Assignment ::
If a line in the records below contains "will", copy that line.

>>

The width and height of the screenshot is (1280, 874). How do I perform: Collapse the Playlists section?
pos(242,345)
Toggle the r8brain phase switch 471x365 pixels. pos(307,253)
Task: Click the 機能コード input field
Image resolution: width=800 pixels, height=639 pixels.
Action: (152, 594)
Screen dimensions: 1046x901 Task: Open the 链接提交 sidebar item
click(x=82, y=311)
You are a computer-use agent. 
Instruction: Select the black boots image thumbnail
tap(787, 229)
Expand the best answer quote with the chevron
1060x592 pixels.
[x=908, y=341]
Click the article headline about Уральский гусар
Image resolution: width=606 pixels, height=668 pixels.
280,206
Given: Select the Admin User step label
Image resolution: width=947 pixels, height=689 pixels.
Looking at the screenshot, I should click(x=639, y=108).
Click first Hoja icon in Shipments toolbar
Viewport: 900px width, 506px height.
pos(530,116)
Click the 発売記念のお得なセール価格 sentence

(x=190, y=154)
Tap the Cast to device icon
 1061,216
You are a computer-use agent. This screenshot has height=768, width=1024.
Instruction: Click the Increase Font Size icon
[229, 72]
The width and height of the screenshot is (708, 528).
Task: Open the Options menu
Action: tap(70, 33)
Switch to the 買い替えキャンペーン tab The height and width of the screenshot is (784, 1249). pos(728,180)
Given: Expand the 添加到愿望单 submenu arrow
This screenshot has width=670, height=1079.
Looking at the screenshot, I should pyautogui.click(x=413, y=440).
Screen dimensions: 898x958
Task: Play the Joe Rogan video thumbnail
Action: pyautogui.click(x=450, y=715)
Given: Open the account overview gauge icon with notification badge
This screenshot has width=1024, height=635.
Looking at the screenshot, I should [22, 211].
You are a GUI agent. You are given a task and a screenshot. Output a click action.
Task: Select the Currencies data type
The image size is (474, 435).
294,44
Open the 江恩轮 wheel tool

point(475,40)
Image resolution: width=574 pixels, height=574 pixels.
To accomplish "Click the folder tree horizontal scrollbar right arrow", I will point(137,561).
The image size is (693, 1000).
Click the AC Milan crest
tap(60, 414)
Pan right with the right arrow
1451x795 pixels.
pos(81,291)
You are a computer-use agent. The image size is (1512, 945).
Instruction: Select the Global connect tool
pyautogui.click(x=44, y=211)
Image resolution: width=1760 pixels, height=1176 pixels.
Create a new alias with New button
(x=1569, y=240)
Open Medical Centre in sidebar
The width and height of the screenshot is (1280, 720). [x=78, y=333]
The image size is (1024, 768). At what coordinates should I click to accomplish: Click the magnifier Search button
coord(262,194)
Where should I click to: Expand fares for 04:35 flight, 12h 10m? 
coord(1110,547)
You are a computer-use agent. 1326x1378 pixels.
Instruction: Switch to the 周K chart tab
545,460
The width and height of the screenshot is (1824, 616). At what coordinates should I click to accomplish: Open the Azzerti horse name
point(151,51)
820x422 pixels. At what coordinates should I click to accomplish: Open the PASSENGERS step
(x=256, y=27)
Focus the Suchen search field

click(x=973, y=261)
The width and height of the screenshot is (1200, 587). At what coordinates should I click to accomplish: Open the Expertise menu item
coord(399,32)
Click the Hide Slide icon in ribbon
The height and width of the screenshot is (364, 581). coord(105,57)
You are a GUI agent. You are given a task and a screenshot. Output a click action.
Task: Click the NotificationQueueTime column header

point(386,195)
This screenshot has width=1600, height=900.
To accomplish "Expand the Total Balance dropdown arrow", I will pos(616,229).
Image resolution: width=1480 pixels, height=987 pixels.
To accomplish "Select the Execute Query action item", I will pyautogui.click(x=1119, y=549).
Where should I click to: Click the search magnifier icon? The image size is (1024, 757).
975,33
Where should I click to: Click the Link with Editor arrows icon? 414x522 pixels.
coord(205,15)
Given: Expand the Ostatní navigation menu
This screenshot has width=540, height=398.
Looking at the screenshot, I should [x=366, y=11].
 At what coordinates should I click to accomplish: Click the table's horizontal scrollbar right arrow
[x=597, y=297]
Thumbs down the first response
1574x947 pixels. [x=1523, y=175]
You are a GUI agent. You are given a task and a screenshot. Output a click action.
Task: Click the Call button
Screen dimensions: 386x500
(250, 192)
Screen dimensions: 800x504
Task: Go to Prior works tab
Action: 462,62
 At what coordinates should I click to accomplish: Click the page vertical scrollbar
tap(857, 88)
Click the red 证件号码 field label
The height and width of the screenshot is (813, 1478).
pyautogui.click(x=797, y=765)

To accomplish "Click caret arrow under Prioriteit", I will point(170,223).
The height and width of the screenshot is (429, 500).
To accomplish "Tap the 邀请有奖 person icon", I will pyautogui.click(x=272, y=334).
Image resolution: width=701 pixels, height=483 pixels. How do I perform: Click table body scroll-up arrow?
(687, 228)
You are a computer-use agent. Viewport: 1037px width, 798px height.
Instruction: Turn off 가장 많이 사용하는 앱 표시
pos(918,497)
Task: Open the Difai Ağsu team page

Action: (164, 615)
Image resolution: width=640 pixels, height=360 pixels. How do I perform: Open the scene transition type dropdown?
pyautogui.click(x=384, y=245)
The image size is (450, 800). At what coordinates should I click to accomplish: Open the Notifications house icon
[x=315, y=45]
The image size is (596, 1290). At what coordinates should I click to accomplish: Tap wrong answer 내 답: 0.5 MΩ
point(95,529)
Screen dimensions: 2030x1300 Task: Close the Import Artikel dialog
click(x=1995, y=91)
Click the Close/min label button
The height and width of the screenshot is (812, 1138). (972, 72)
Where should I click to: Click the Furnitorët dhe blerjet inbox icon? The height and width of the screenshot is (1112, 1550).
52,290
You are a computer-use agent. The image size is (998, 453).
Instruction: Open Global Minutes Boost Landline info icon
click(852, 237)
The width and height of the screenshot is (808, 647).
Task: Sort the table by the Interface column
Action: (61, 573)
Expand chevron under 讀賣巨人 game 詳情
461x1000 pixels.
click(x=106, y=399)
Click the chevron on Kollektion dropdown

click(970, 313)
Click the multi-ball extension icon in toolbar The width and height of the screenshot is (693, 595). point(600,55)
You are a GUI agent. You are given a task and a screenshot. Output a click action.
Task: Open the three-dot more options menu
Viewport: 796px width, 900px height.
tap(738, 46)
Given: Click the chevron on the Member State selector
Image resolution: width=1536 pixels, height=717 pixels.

<<

Answer section ::
To accomplish "Click the folder tree horizontal scrollbar right arrow", I will point(137,561).
To accomplish "Expand the Total Balance dropdown arrow", I will pos(616,229).
To accomplish "Select the Execute Query action item", I will pyautogui.click(x=1119, y=549).
To accomplish "Click caret arrow under Prioriteit", I will point(170,223).
To accomplish "Tap the 邀请有奖 person icon", I will pyautogui.click(x=272, y=334).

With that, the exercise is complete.